WORK REQUEST ::
Every entry must be duplicated precisely as written.

SOURCE DATA ::
- - - - -

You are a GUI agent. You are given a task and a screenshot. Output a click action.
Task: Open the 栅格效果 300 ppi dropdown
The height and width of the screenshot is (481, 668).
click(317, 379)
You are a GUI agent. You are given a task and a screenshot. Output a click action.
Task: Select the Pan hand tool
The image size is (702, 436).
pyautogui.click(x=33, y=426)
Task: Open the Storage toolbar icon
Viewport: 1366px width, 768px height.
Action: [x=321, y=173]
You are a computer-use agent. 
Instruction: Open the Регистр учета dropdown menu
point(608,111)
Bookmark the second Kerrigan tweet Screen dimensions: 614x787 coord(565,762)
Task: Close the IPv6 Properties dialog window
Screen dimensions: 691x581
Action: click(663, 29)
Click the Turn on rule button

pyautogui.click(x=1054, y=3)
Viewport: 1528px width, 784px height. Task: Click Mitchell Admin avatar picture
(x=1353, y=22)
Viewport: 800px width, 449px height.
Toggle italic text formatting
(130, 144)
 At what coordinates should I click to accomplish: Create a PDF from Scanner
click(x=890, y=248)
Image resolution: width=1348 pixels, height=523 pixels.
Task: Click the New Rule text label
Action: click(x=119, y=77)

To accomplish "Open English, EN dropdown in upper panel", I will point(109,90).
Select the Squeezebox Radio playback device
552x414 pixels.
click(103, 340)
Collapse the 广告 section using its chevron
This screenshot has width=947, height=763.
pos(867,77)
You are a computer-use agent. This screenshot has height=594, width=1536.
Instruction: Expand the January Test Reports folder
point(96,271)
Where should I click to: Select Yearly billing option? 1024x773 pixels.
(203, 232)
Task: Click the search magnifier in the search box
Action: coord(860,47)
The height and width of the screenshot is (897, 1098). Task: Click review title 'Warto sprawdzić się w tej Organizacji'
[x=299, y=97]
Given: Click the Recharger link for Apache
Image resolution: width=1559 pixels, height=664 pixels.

- - - - -

WORKED SOLUTION ::
You are a GUI agent. You are given a task and a screenshot. Output a click action.
Task: Open the 栅格效果 300 ppi dropdown
The height and width of the screenshot is (481, 668).
click(317, 379)
You are a GUI agent. You are given a task and a screenshot. Output a click action.
Task: Select the Pan hand tool
The image size is (702, 436).
pyautogui.click(x=33, y=426)
Task: Open the Storage toolbar icon
Viewport: 1366px width, 768px height.
Action: [x=321, y=173]
You are a computer-use agent. 
Instruction: Open the Регистр учета dropdown menu
point(608,111)
Bookmark the second Kerrigan tweet Screen dimensions: 614x787 coord(565,762)
Task: Close the IPv6 Properties dialog window
Screen dimensions: 691x581
Action: click(663, 29)
Click the Turn on rule button

pyautogui.click(x=1054, y=3)
Viewport: 1528px width, 784px height. Task: Click Mitchell Admin avatar picture
(x=1353, y=22)
Viewport: 800px width, 449px height.
Toggle italic text formatting
(130, 144)
 At what coordinates should I click to accomplish: Create a PDF from Scanner
click(x=890, y=248)
Image resolution: width=1348 pixels, height=523 pixels.
Task: Click the New Rule text label
Action: click(x=119, y=77)

To accomplish "Open English, EN dropdown in upper panel", I will point(109,90).
Select the Squeezebox Radio playback device
552x414 pixels.
click(103, 340)
Collapse the 广告 section using its chevron
This screenshot has width=947, height=763.
pos(867,77)
You are a computer-use agent. This screenshot has height=594, width=1536.
Instruction: Expand the January Test Reports folder
point(96,271)
Where should I click to: Select Yearly billing option? 1024x773 pixels.
(203, 232)
Task: Click the search magnifier in the search box
Action: coord(860,47)
The height and width of the screenshot is (897, 1098). Task: Click review title 'Warto sprawdzić się w tej Organizacji'
[x=299, y=97]
Given: Click the Recharger link for Apache
Image resolution: width=1559 pixels, height=664 pixels.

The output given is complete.